-- EXERCISE OBJECTIVE --
In the listing below, start your output at the line with "Task: Click the add folder icon" and end it after the line with "Given: Toggle lock on track V3", copying every line exactly.

-- SUPPLIED ENTRIES --
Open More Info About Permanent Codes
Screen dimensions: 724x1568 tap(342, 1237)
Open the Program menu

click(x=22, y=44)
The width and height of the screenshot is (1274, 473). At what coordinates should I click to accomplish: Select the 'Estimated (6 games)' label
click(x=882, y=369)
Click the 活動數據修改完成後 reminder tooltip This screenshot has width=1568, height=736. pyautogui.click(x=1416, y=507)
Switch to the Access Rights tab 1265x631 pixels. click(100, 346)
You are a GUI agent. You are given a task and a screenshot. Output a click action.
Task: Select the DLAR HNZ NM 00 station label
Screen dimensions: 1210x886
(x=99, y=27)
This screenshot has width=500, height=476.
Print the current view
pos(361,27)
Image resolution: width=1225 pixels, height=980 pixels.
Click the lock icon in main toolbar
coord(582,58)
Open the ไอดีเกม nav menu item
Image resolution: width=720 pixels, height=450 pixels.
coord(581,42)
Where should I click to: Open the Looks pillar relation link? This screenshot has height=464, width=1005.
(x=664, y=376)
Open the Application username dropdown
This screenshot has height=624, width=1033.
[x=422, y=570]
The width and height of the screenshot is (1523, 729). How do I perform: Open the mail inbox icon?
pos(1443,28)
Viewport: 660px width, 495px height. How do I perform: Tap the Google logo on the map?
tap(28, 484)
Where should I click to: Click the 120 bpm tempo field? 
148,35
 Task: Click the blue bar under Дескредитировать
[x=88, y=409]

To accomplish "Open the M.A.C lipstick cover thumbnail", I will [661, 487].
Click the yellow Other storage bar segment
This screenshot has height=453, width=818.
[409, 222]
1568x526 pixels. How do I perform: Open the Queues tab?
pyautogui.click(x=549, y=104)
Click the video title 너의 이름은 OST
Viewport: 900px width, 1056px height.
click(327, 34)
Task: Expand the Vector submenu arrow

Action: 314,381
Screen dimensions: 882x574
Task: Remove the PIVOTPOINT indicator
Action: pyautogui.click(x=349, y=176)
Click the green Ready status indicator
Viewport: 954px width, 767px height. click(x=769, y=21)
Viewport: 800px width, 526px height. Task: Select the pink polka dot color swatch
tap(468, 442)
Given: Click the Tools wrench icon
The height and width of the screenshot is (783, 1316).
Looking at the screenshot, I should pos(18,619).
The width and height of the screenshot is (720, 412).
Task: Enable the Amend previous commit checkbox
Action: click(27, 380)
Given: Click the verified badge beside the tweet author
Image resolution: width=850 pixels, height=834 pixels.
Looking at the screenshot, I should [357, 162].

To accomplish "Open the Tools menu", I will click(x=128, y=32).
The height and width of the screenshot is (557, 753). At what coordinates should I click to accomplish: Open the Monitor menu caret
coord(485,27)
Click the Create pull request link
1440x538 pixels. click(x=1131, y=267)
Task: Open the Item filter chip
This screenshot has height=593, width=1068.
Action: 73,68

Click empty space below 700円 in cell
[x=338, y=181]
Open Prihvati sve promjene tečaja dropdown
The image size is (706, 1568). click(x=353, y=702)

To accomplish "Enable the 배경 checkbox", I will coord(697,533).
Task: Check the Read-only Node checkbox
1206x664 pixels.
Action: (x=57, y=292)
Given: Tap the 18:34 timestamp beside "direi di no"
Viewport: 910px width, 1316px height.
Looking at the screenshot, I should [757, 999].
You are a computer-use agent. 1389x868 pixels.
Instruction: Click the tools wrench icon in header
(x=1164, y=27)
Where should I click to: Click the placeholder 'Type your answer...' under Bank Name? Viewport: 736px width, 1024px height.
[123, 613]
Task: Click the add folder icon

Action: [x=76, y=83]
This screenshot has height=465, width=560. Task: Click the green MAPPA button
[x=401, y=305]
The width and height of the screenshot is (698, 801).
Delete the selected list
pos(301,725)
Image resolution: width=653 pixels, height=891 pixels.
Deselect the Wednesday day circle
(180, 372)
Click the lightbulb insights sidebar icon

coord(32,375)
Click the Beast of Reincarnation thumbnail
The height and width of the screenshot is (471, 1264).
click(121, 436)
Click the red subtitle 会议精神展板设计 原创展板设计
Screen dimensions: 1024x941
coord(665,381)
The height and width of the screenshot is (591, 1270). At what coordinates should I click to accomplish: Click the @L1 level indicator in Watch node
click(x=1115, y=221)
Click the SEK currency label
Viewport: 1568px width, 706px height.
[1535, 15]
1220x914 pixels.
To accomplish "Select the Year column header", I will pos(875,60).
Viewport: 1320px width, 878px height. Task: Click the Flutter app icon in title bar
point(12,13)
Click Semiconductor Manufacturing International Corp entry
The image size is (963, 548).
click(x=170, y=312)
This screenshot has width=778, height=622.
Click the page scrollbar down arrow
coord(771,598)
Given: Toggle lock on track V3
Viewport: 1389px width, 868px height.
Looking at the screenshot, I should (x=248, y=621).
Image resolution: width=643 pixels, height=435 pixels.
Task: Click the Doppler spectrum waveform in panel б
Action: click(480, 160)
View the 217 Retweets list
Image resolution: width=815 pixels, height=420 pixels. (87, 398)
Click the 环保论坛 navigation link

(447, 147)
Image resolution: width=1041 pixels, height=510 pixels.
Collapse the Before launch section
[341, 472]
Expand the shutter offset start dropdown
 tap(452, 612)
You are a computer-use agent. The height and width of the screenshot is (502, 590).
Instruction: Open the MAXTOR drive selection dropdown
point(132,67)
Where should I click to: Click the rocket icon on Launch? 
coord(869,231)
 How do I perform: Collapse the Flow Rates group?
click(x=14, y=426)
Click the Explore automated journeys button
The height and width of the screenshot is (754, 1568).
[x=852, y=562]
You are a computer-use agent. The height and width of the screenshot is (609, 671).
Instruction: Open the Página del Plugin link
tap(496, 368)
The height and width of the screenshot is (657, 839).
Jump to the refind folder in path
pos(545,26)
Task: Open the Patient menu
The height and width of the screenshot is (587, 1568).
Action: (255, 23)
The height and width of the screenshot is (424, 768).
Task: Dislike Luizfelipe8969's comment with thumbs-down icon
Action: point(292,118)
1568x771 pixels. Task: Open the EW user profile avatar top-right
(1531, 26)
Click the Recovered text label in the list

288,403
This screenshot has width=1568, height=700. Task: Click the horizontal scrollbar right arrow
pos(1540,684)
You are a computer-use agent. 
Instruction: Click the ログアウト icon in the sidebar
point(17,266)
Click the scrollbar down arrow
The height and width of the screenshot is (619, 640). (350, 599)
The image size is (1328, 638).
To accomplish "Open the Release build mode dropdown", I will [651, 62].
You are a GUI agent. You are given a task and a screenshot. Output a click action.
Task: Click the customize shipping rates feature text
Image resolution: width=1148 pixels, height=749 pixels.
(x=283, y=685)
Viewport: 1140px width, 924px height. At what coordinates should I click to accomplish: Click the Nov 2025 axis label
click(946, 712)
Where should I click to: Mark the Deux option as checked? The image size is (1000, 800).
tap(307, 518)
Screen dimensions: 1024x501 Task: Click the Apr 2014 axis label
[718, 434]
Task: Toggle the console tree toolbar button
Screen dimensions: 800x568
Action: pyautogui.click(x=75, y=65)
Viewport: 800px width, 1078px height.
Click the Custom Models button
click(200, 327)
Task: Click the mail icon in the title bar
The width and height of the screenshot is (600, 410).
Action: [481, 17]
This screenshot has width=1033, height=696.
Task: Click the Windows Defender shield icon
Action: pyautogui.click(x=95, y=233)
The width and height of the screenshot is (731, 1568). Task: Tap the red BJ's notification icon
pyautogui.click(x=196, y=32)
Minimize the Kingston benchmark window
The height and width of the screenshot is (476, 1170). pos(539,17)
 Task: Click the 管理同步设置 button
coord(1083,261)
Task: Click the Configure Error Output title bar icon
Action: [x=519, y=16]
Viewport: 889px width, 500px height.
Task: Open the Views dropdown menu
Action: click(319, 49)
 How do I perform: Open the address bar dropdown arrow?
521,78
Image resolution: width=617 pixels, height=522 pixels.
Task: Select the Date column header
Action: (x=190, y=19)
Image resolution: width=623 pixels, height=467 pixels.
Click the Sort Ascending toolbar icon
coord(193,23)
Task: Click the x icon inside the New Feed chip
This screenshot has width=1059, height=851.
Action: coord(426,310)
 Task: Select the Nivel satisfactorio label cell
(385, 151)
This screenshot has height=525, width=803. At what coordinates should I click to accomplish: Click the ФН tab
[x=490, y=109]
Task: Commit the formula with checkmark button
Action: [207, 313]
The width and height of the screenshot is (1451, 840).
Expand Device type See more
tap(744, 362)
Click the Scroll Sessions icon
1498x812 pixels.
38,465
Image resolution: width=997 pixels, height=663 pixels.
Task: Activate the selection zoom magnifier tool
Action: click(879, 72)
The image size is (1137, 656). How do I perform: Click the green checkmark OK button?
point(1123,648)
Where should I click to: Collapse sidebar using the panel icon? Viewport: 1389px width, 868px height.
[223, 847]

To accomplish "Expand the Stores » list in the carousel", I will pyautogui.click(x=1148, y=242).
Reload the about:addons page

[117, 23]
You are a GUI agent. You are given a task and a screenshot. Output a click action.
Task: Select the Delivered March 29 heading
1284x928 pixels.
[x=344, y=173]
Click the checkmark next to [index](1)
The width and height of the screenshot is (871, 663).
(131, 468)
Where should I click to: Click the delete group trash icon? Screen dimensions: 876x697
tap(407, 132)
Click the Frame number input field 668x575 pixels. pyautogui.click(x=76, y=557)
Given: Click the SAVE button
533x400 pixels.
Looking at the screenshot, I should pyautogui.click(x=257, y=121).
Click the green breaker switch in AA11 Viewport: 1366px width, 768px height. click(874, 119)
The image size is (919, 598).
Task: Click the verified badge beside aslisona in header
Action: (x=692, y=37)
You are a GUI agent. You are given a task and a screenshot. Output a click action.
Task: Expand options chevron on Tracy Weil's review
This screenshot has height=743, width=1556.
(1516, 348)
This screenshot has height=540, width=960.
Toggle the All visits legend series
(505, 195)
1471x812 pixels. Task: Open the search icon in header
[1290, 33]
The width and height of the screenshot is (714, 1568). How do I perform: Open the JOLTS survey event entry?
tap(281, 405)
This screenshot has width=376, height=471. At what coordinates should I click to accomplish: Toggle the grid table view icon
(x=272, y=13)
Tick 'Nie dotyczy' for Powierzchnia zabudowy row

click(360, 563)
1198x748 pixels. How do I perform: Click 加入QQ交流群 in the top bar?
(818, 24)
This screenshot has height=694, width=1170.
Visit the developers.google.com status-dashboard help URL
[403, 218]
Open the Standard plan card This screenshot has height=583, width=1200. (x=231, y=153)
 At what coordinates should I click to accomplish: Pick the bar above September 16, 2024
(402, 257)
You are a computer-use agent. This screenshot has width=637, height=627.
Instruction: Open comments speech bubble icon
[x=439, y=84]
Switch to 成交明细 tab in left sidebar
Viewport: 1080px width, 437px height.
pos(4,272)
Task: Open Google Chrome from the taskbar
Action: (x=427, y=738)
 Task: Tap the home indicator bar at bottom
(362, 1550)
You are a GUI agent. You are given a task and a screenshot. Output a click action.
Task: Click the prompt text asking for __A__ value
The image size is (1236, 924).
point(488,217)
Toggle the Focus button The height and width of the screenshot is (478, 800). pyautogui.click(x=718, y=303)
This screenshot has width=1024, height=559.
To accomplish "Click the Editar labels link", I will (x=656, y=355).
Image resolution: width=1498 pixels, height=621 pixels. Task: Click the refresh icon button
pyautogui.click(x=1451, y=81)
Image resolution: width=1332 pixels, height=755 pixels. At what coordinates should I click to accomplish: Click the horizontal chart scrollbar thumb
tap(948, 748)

-- RESPONSE BOX --
Task: Click the add folder icon

Action: [x=76, y=83]
This screenshot has height=465, width=560. Task: Click the green MAPPA button
[x=401, y=305]
The width and height of the screenshot is (698, 801).
Delete the selected list
pos(301,725)
Image resolution: width=653 pixels, height=891 pixels.
Deselect the Wednesday day circle
(180, 372)
Click the lightbulb insights sidebar icon

coord(32,375)
Click the Beast of Reincarnation thumbnail
The height and width of the screenshot is (471, 1264).
click(121, 436)
Click the red subtitle 会议精神展板设计 原创展板设计
Screen dimensions: 1024x941
coord(665,381)
The height and width of the screenshot is (591, 1270). At what coordinates should I click to accomplish: Click the @L1 level indicator in Watch node
click(x=1115, y=221)
Click the SEK currency label
Viewport: 1568px width, 706px height.
[1535, 15]
1220x914 pixels.
To accomplish "Select the Year column header", I will pos(875,60).
Viewport: 1320px width, 878px height. Task: Click the Flutter app icon in title bar
point(12,13)
Click Semiconductor Manufacturing International Corp entry
The image size is (963, 548).
click(x=170, y=312)
This screenshot has width=778, height=622.
Click the page scrollbar down arrow
coord(771,598)
Given: Toggle lock on track V3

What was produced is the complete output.